L’accelerazione dell’Economia arriva dopo una giornata di rimpalli con Palazzo Chigi, dove il testo del regolamento sembrava giacere in atteso di un “visto”. Alla fine, però, la precisazione. E così «l’esame complesso della materia», che ostacolava l’iter Imu, si è sbloccato. La nota spiega che il decreto ministeriale, con lo schema per gli enti, riguarda solo il comma 3 dell’articolo 91 bis. Articolo aggiunto in extremis al Cresci-Italia, il provvedimento sulle liberalizzazioni diventato legge il 24 marzo, dal presidente del Consiglio in persona. Per due motivi: evitare le sanzioni Ue e sciogliere il nodo su una «materia delicata», così la definì, visti i malumori crescenti tra i proprietari di case (prime comprese), costretti a versare già da quest’anno un’imposta pesantissima. Il comma 3 di quell’articolo è relativo proprio agli immobili ad uso misto, la realtà più diffusa negli enti non commerciali. Laddove cioè non è immediato stabilire quanti metri quadri fanno utile (un bar in parrocchia che va ri-accatastato, però) e quali no. Detto in altro modo, laddove «non è possibile procedere al distinto accatastamento della frazione di unità immobiliare nella quale si svolge l’attività di natura non commerciale». Il regolamento dovrebbe far luce su questi casi e indicare una modalità di calcolo.
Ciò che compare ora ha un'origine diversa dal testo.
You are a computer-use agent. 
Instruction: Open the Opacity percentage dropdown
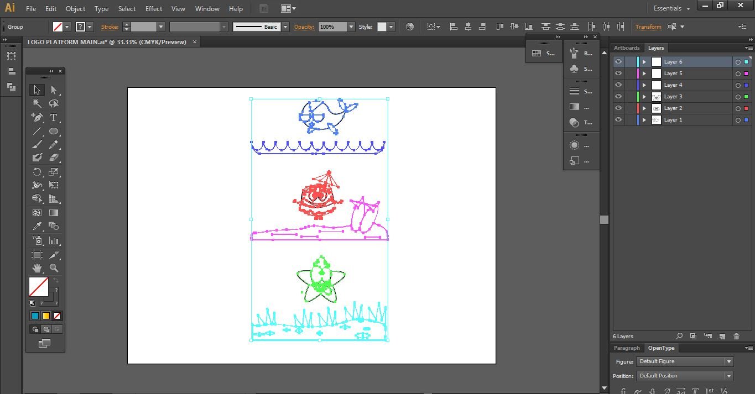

La partita, secondo stime Anci (Comuni), potrebbe valere oltre 600 milioni. Entità mai confermata dai vescovi italiani (Cei), che però non ne hanno mai offerta una alternativa. Il censimento si farà solo grazie a queste nuove direttive. Ovviamente sono e saranno esenti dall’Imu (comma 1) tutti gli immobili destinati «esclusivamente » ad attività non commerciali, e non più «prevalentemente».

L’Imu intanto si conferma uno degli assi portanti delle entrate tributarie. Nei primi sette mesi del 2012 lo Stato ha messo fieno in cascina per 232 miliardi, il 4,7% in più del 2011 (10 miliardi aggiuntivi), «per effetto delle misure correttive varate a partire dalla seconda metà del 2011», scrive il ministero dell’Economia. Se il gettito Iva va giù (nonostante l’aumento di un punto) dell’1,5%, ovvero 880 milioni in meno, il primo acconto dell’Imu ha assicurato 3,9 miliardi, «in linea con le previsioni» (parte statale). Una discreta fetta dei 10 miliardi extra. Bene anche l’imposta sostitutiva sui redditi di capitale, l’imposta di bollo e quella di fabbricazione sugli oli minerali.